By BOB ARIAS
Peace Corps Response Panama
Peace Corps Colombia, 1964-1966
I have always enjoyed the demands of volunteering, and I have always had that "fire in my belly" to work in different cultures and languages. I wanted to make a difference in myself and the individuals that I would be working with. I heard about Peace Corps Response through one of my coworkers. I was looking for a change and felt that Response might be perfect for me. Although I have experience living and working in Europe and North Africa, Latin America has always been my second home. So when I reviewed the list of open positions for Peace Corps Response, I was immediately attracted to the United Nations Development Program (UNDP) opportunity in Panama.

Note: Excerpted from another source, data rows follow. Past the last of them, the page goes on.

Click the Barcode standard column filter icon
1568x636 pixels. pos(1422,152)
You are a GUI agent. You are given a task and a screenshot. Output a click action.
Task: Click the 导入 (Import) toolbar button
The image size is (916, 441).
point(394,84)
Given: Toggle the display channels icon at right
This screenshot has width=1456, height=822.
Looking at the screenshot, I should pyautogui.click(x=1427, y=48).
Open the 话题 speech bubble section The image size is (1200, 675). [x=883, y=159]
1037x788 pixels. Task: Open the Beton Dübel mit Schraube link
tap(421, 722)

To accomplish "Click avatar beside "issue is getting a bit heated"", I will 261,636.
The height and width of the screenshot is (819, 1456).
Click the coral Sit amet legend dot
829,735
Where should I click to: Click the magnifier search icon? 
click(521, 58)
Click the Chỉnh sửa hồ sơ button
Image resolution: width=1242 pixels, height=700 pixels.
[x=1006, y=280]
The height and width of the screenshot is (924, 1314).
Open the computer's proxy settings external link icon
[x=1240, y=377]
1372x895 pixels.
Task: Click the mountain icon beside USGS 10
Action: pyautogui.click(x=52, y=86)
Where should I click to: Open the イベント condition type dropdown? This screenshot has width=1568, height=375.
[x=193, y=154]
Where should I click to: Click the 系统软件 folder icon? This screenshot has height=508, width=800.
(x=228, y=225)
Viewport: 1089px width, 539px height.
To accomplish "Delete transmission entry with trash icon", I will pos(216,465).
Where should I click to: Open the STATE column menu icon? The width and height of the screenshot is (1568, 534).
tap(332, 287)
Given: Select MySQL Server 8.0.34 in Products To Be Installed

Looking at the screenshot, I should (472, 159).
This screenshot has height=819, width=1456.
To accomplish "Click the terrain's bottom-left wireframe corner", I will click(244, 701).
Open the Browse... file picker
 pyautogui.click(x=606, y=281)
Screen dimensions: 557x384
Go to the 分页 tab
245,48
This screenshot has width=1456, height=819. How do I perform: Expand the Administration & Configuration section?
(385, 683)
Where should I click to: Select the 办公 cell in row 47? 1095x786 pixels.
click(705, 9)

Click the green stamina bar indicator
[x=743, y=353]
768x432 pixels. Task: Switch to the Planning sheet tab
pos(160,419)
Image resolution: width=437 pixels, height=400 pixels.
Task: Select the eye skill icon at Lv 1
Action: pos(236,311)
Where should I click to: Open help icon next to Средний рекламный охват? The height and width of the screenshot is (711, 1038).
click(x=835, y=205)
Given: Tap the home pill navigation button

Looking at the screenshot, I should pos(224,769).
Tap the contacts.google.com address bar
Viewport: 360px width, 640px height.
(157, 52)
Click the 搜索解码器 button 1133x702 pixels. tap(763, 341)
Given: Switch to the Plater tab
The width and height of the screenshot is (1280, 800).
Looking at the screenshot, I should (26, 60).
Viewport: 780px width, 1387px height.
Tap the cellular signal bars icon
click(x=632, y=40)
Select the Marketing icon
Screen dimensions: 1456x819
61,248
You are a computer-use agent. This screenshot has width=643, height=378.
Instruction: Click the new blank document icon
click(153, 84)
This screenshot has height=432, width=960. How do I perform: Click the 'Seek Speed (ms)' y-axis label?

As a Peace Corps Response Volunteer, I work on four different projects that are funded by grants from the UNDP Small Grants Program. Three projects are community rural agricultural programs involving women; the fourth is a unique effort to establish a local front to harvest and market oysters. My goal is to bring tourism and recognition to the area, while creating opportunities for women to achieve financial independence by growing and harvesting their own local crops. My responsibility is to work with each project team on financial record-keeping, marketing strategies, team work and group dynamics, and community relations and accountability. Six months may not seem like sufficient time to fulfill all of the tasks, but the individual groups have demonstrated a deep desire to meet their goals. They are extremely patient, committed, and skillful in agriculture and ocean environments. They are always open to learn. I am proud to have them as my partners!
I find it useful to work in the fields with my Panamanian counterparts-not necessarily because I enjoy planting and harvesting, but because I can help them develop new techniques and skill sets that they did not know they had. The fields of rice, corn, tomatoes, guandu, garlic, onions, papaya, yuca, cilantro, and oysters are visual proof of our endeavors. We also have a tentative plan for next summer - watermelons, melons, and pumpkins! With the lack of rain and the uncertain effects of El Nino, we are contemplating not planting rice. This is a serious consideration for them. To contemplate changing crops in response to unpredictable weather patterns is a step in the right direction. I am proud of my counterparts; even if they do decide to plant rice next year, they meticulously discussed the pros and cons beforehand. The tourist effort and the oyster project have shown us that people are now asking the right questions of each other and of their communities.
For me, the beauty of being able to see and feel the cultural environment of Panama is beyond my expectations. Having been here for almost five months has given me the opportunity to see a country that is on the verge of some great accomplishments. It has also given me the opportunity to learn more and more each day. I find the people to be very friendly; they will go out of their way to offer assistance. I feel that my decision to apply for Peace Corps Response was the right one for me! Looking back, I did not think it would be this enjoyable - I thought it would be a challenge. My age was not a factor, nor leaving family and friends. I wanted to share the skills that I knew I had. The same motivation that led me to serve in the 1960s is what keeps me volunteering today. I would encourage any Returned Peace Corps Volunteer, especially older RPCVs, to consider applying for an assignment. You will share your rich life experiences, gain new perspectives of yourself, and give new meaning to the third goal of Peace Corps!